You will need to follow KB71078. Migrating from x86 to x64 requires editing the Catalina XML files as the physical extensions are in a different directory path. This is also required if you change the install directory from C: to D: as these files point to the location of the extension.
I will be revisiting this KB in the coming weeks to provide a definitive definition of what "migrate those machines to a different ePO server" means.
KB83186 and KB71078 only apply if you do not intend on using the same database as no policies or client configurations are stored on the ePO Application server.
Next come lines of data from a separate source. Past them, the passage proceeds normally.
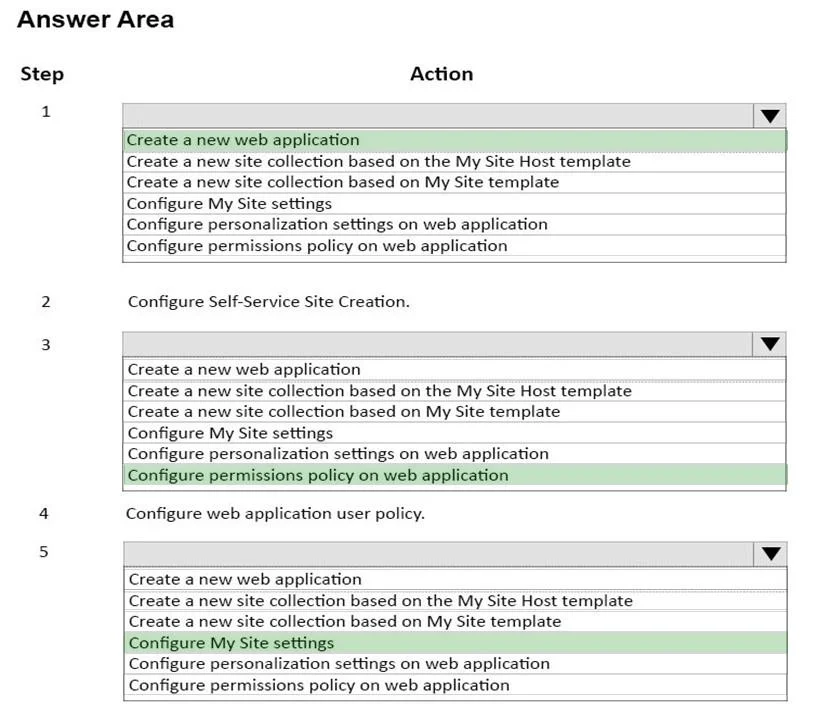The width and height of the screenshot is (819, 715).
Task: Select 'Create a new web application' in Step 1
Action: click(x=454, y=140)
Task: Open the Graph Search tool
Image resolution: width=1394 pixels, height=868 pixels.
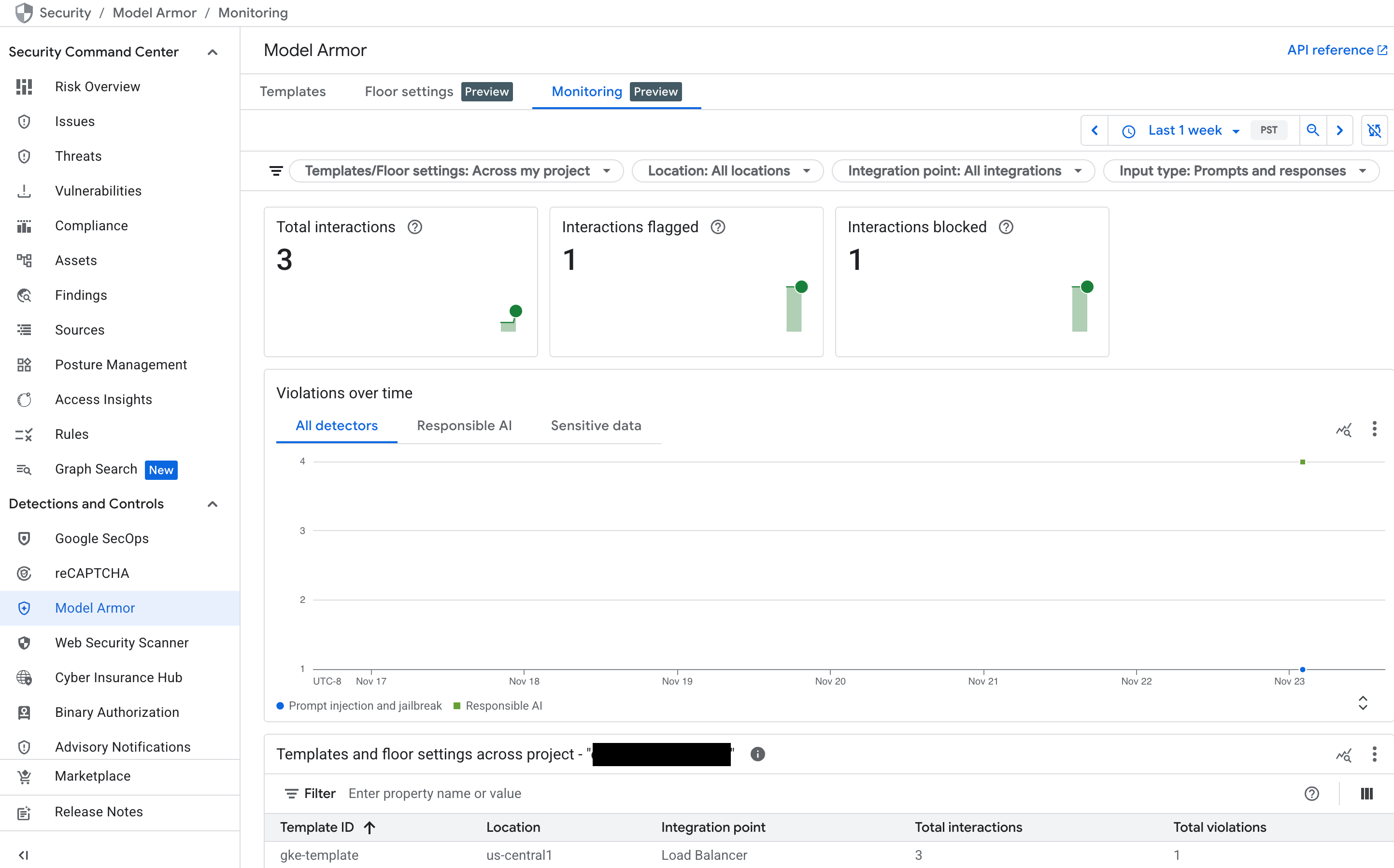Action: click(96, 469)
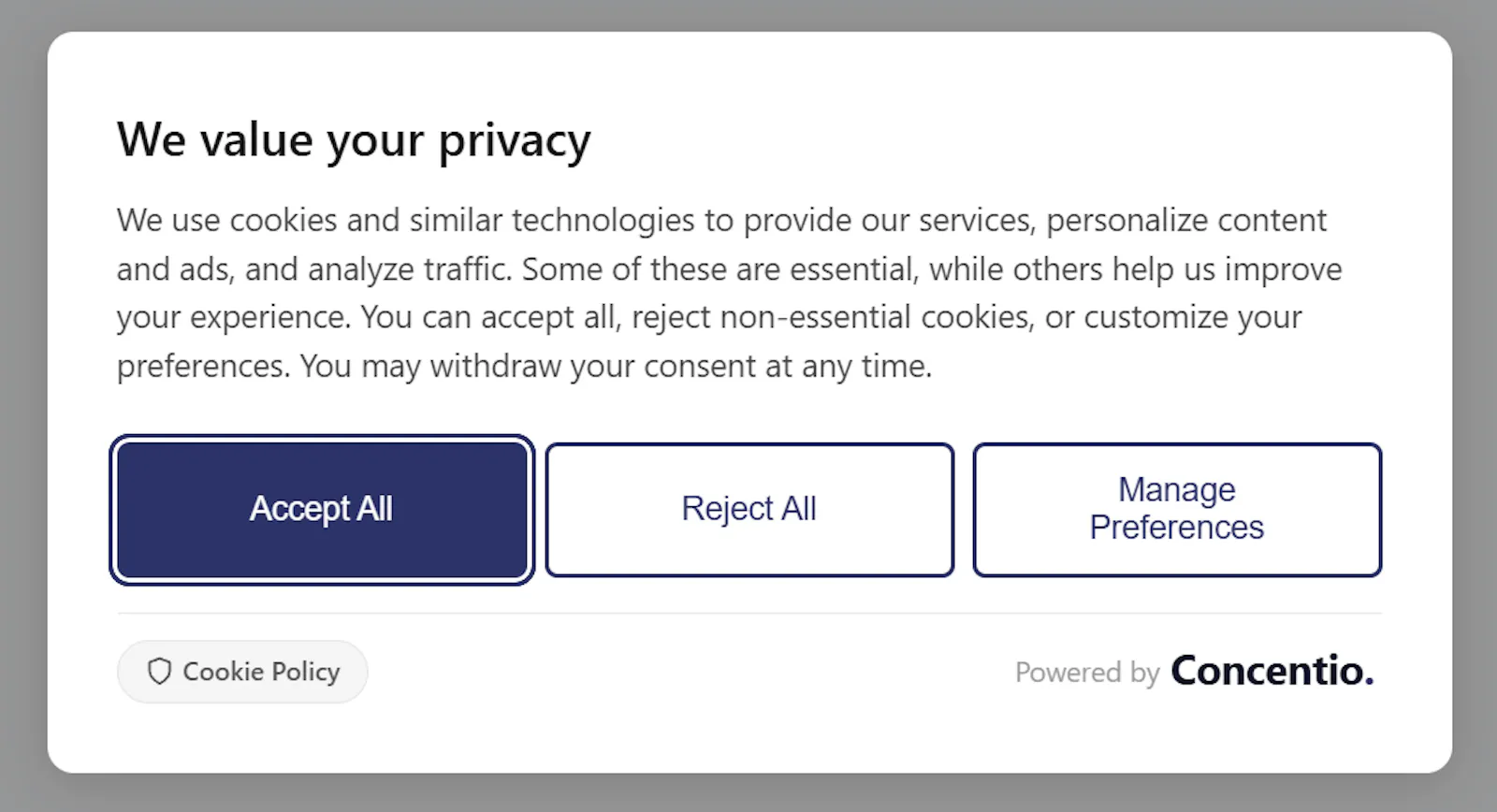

I put the statement in KB83186 regarding transferring the policy to ensure that if one was to migrate to a new ePO database the policy will not be exported and imported like a VSE, HIPS, ect. policy can be.
The ePO Public key in the policy is used to encrypt the machine and recovery keys and is unique to the ePO server database and cannot be imported to a different ePO database. So exporting the policy from one ePO server to another would result in the client machines uploading keys encrypted using the wrong key. If using the same database, this is not an issue. All of the bullet points below "Issues after migrating" are there to warn of the potential impacts that can occur when transferring systems to a ePO different database and are real world scenarios. Again, none of these are applicable if using the same database.
The method that you are planning on using is a great method. Moving the database first and then moving the application server second is preferable as it increases the probability that a smooth transition will occur by splitting the time required and will simplify any troubleshooting in the event an issue arises.